Some years back, my mother had known this young lady as a carefree girl in a half-sari running around the market selling leafy vegetables. My mother loved the girl’s cheerful smile and ready wit, and whenever she needed greens, she made it a point to buy it from this particular girl.
Then, my mother got busy with other things, and when she returned to the market several months later, the girl had disappeared. If at all her absence registered, it must have been momentarily – after all, girls that age get married and move away all the time.
Then, my mother found the girl again- rather she found a sad young woman, who looked not unlike the cheerful girl that my mother had known. The girl had got married, got pregnant, had a child, and when she just couldn’t make ends meet, she was forced to go back to doing the only thing she knew – sell green vegetables.
Post marriage, nothing had really changed for her – she still had to sit on the hard stone pavement selling greens, she was still subject to the same business risks as she was before marriage, she still had to deal with the same irate customers that she had to earlier. The only thing that had really changed was that she had a baby to look after, and a cranky husband to manage.
Her smile had vanished. She no longer had anything to dream about.

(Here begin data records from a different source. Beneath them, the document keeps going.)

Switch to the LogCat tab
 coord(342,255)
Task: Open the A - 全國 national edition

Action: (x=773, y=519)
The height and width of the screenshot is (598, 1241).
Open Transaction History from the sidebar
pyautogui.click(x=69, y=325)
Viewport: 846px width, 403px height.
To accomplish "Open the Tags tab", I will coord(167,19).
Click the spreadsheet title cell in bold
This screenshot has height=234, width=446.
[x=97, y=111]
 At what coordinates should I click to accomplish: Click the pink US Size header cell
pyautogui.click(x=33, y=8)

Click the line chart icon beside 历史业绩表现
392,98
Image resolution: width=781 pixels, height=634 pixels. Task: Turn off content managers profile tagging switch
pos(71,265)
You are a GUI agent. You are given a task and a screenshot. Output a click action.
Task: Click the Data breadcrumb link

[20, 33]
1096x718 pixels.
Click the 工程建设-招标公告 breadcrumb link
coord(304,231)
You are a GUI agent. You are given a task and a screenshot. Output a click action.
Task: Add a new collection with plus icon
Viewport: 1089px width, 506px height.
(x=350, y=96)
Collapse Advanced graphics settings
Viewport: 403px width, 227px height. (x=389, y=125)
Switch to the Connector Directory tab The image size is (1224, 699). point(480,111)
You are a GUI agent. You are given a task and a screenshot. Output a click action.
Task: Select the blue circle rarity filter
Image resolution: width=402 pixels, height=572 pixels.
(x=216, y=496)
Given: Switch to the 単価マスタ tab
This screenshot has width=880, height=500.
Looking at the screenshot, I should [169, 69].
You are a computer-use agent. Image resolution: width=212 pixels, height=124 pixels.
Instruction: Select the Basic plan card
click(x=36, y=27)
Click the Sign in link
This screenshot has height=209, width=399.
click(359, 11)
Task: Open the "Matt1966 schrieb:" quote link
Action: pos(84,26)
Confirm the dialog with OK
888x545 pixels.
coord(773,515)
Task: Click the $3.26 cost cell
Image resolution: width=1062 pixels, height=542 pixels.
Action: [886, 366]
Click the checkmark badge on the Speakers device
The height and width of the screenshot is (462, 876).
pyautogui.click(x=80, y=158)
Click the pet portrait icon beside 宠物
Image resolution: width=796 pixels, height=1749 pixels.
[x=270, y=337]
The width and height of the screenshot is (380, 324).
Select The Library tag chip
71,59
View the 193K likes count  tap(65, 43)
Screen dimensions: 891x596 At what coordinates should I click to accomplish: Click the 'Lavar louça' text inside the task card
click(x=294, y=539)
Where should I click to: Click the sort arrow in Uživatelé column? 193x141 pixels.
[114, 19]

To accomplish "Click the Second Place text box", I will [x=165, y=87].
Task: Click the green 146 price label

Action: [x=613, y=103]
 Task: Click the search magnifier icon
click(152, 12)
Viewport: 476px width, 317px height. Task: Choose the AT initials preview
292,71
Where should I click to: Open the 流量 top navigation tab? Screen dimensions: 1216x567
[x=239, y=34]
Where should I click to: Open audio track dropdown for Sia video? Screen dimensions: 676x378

Would anything really make a difference to her life? If someone lent her money, would she even want to expand her business, knowing she would have to repay the loan even if something went wrong? If someone sent her to trade school, would she even want to go knowing she may have to drop out anytime if she got pregnant or her child fell ill? Is there a way out for this girl? Would she ever be able to go to sleep at night secure in the knowledge that she and her family would eat the following week? Would she ever be able to put enough aside to know that when her family falls ill, they can afford to consult a doctor?
Is there really a way out for this young lady?
With education, her daughter can learn a trade, get a job and rise above poverty.
With education, she may learn how not to have more children, so she can give her child a better shot at happiness.
But a real change for her, in her generation? I would love to believe it is possible, but I am not sure how.
But then, she is one of the luckier ones. She has the capacity to earn money – for most of my nation’s poor, even that is but a dream.